Samedi 20 septembre 2008 – 11h30

Nous nous sommes réveillés à 10h. C’est un coup de fil qui m’a réveillé. Je ne connaissais pas le numéro mais quelque chose en moi m’a dit qu’il fallait décrocher. J’ai bien fait. Un truc professionnel assez important. Ensuite, en fumant ma première cigarette dans la cour, avec les premiers éternuements parce que j’étais en chaussettes sur le sol froid, m’est l’idée, l’évidence, comme quoi je devais parler à Isis de cette rencontre avec Florence, de ce retour dans le passé.

Hier soir, j’avais l’impression qu’on ne s’était pas vu depuis longtemps avec Isis, intimement, depuis lundi en fait. Et, bizarrement, mon corps ne réagissait pas. On était allé voir un spectacle avec une amie à elle, de passage à Paris, et Isis ne semblait pas avoir envie de faire l’amour non plus. Ca tombait bien. Mais ça m’embêtait. Parce que je savais que de mon côté cet état bizarre, fermé, coincé, venait du chamboulement qui avait suivi la rencontre avec Florence. Et du fait bien sûr que je n’avais pas parlé de cette rencontre à Isis. Et qu’en conséquence, une partie de moi considérait cela comme une tromperie.

Je suis remonté après ma cigarette. Isis faisait la vaisselle. Ensuite elle étendait le linge. J’ai hésité à lui parler. Et puis j’ai passé un coup de balai pour lui donner un coup de main. Elle m’avait dit hier qu’elle aimerait bien qu’on aille se promener au bois. Je m’en suis souvenu et me suis dit que je lui parlerai de Florence durant la promenade. Au milieu des arbres, avec le soleil au-dessus de Paris, ça allait être facile. J’ai pris une douche et alors qu’elle allait prendre la sienne, je lui ai dit que j’allais au café, que j’essayais d’écrire un truc depuis deux jours et que je n’en avais jamais le temps. Je lui rappelé son idée d’aller au bois. Lui ai proposé de me rejoindre quand elle serait prête. Probablement que mon récit sur Florence et moi à la Closerie sera encore interrompu. Peu importe. Cela ne me chagrine pas. C’est la vie qu’est comme ça. Et je suis dans la vie.

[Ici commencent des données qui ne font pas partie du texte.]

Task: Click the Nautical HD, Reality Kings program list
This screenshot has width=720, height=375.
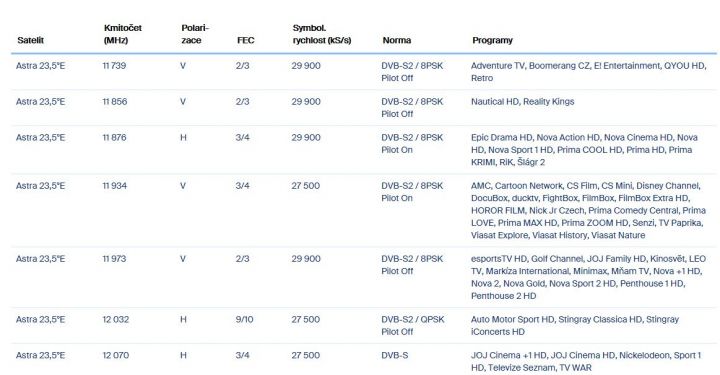Action: [523, 101]
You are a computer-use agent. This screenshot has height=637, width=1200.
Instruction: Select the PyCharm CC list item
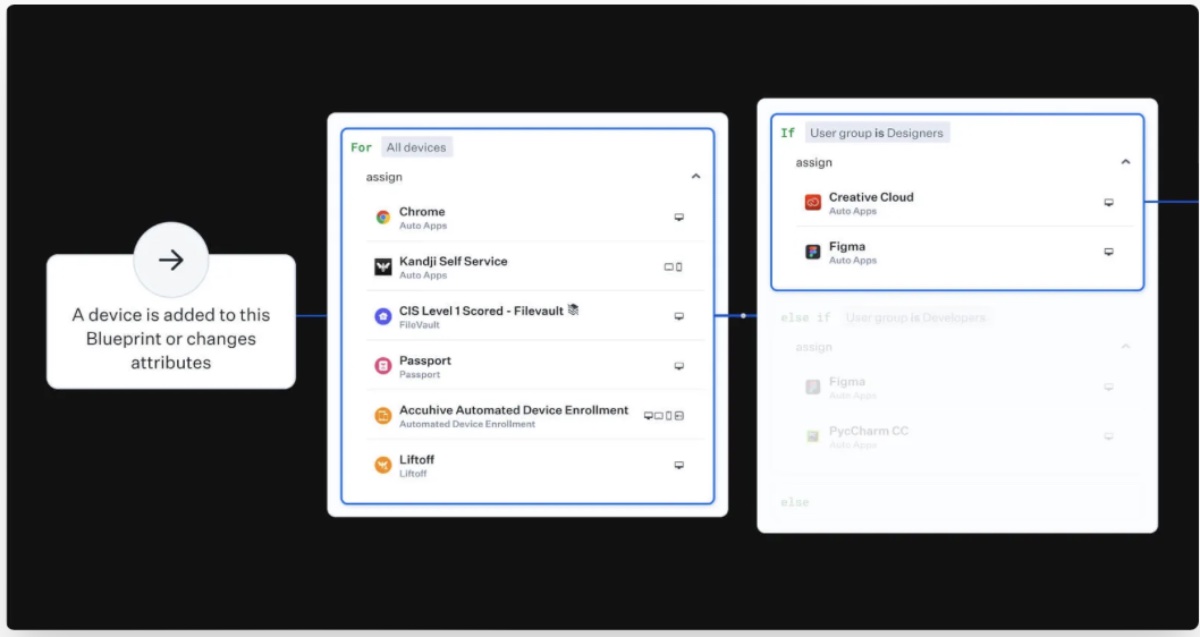pos(868,436)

J’en étais à Jean-Edern Hallier. Les Carnets impudiques m’ont plu. L’évangile du fou aussi. Rien d’autre. Talent gâché. Diamant fou. Manque de lucidité. Mégalomanie. Besoin trop important de reconnaissance. Je classais aussi les gens selon qu’ils se situaient en haut du panier, au milieu comme moi, ou en bas, en qualifiant ces derniers de défavorisés. Je n’avais pas fini mon second verre de blanc à 7 euros quand elle a poussé le tourniquet de portes vitrées. Je l’ai regardée une seconde. Elle m’a vu. Je lui ai fait signe. Je me suis levé pour la recevoir. J’avais envie de la serrer dans mes bras mais je ne l’ai pas fait. Je crois qu’elle a hésité elle aussi. Nous nous sommes assis. Nous avons commencé à papoter et entre deux papotages le serveur lui apporté un verre de vin blanc. C’était du bonheur d’être là avec elle. On n’avait pas vécu que de belles choses tous les deux, mais c’était du passé. On était là. Heureux de se retrouver. Heureux de vivre ce moment particulier. Je lui ai proposé de manger là. Elle trouvait que c’était cher, avait prévu d’aller ailleurs. Je lui ai dit que ça allait, qu’il y avait des plats à 20 euros. J’ai tenté de sous-entendre que je pouvais l’inviter aussi, mais je ne sais pas si elle a perçu la nuance. On est allé s’installer dehors. Le gaz ne marchait pas pour chauffer notre table. On a demandé au serveur. La bonbonne était vide. Dommage. On a eu un peu froid.